Alaska's Governor Suspends Funding for Cruise Ship Monitors
Alaska Governor Mike Dunleavy has vetoed funding for a long-running program that employs American marine engineers as monitors aboard the foreign-flag cruise ships that transit Alaskan waters.
The operation - known as Ocean Rangers - is similar in concept to NOAA' fishery observer program, which places paid monitors aboard fishing vessels to ensure compliance. Under Ocean Rangers, U.S. Coast Guard-licensed marine engineers have been riding large cruise ships in Alaska since 2006, when state residents voted for a ballot measure to create the program. It is funded by a $4-per-head fee levied on cruise passengers; as the fee is required by state law and is dedicated to Ocean Rangers, it will still be charged, and the veto will have no effect on either the state's finances or on cruise pricing. The money collected cannot be spent elsewhere, according to Alaska Public Media.
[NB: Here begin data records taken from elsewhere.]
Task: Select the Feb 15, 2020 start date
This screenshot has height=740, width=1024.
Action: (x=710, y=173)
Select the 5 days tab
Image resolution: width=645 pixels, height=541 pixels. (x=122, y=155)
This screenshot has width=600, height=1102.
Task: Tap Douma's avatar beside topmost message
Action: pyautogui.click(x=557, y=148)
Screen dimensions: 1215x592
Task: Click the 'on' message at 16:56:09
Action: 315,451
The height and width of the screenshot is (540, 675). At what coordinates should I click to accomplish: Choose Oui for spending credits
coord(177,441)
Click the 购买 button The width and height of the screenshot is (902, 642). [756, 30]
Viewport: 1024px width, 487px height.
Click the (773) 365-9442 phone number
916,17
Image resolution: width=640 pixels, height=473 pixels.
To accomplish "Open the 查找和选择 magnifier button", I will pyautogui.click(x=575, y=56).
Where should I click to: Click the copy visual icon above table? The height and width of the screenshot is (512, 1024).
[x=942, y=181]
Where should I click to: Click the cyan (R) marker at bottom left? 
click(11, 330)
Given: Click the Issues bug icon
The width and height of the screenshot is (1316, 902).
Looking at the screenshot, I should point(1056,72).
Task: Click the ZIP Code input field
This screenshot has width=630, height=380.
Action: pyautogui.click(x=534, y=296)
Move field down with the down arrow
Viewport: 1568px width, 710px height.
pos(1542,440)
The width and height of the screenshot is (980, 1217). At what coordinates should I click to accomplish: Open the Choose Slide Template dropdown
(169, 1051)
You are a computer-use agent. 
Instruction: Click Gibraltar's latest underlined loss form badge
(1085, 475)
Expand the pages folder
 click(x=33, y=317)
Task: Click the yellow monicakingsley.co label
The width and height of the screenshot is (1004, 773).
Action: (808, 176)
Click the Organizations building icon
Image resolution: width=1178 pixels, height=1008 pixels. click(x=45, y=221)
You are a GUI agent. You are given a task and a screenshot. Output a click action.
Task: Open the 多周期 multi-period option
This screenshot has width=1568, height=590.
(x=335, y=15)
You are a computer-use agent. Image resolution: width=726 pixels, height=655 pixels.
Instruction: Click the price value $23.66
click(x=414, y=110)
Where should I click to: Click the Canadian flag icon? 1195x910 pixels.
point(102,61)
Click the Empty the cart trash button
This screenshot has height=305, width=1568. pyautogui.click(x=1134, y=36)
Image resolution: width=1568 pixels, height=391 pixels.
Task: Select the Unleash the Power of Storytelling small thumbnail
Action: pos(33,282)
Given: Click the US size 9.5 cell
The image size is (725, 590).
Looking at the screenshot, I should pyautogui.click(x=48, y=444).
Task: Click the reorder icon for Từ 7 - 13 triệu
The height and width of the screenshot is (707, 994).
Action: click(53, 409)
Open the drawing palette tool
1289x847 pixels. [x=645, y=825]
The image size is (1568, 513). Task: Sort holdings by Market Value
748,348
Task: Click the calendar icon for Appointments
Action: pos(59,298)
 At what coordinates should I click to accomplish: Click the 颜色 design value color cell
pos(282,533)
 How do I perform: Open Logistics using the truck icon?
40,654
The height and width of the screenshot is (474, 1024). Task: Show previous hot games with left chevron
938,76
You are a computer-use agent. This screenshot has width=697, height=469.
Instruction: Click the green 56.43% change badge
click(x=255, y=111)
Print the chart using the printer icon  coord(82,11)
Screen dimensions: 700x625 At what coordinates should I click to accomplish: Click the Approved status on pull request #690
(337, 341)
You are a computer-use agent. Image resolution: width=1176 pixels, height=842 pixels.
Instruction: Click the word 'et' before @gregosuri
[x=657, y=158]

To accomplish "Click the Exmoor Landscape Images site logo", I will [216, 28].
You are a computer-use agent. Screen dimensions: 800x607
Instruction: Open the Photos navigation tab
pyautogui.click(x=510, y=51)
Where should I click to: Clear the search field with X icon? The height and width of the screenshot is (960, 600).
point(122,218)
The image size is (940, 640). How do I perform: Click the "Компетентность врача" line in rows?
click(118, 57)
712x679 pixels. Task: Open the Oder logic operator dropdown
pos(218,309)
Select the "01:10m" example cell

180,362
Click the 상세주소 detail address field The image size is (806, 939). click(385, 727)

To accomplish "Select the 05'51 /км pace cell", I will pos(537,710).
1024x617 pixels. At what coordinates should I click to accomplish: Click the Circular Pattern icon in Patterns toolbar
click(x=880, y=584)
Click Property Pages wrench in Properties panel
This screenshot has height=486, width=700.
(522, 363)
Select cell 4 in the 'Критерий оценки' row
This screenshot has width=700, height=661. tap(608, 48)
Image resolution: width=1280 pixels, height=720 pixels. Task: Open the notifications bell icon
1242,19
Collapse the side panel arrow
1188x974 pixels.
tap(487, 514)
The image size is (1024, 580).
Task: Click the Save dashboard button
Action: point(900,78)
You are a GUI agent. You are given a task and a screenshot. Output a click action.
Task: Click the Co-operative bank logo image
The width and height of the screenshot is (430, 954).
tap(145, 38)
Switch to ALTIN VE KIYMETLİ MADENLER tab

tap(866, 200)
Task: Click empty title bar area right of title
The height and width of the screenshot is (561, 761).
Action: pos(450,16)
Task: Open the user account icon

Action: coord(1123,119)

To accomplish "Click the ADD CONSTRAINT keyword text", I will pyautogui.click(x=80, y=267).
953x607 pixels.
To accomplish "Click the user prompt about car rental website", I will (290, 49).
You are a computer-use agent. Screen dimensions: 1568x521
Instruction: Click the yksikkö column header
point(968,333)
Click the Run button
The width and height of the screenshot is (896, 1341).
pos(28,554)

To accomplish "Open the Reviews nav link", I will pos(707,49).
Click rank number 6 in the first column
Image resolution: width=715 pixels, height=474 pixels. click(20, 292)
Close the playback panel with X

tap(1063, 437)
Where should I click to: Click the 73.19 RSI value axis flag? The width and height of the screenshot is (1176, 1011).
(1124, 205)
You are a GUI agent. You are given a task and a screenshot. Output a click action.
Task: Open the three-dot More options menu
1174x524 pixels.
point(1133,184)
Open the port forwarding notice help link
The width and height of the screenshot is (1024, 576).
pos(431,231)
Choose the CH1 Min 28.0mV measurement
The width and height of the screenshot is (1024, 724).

The head of the cruise ship program at Alaska’s Department of Environmental Conservation has described the Ocean Rangers as "a critical part in our permitting process," and reports filed by the program's monitors have led to multiple violation charges over the past decade. However, the appointed chief of the department has argued that cruise ships should not face higher regulatory scrutiny than other industries.
The governor's decision to reduce monitoring comes shortly after Carnival Corporation agreed to pay an additional $20 million fine related to a new series of MARPOL violations. These new breaches allegedly violated Carnival's existing environmental probation agreement, part of a $40 million plea deal that Carnival signed in 2017. In that deal - the largest deliberate vessel pollution fine in history - Princess Cruises pleaded guilty to seven felony charges related to the discharge of oily bilge water.
In March 2019, Carnival's probation officer moved to revoke the company's probationary status after a court-appointed monitor found cases of Carnival ships continuing to violate environmental laws. The monitor's report for the first year of the company's probation described 24 instances of illegally dumping sewage, food waste or oil and 19 instances of burning heavy fuel oil in protected areas, according to an analysis by the Miami Herald. One of the discharges cited was the alleged release of 26,000 gallons gray water within Alaska's Glacier Bay National Park, a violation of regulations.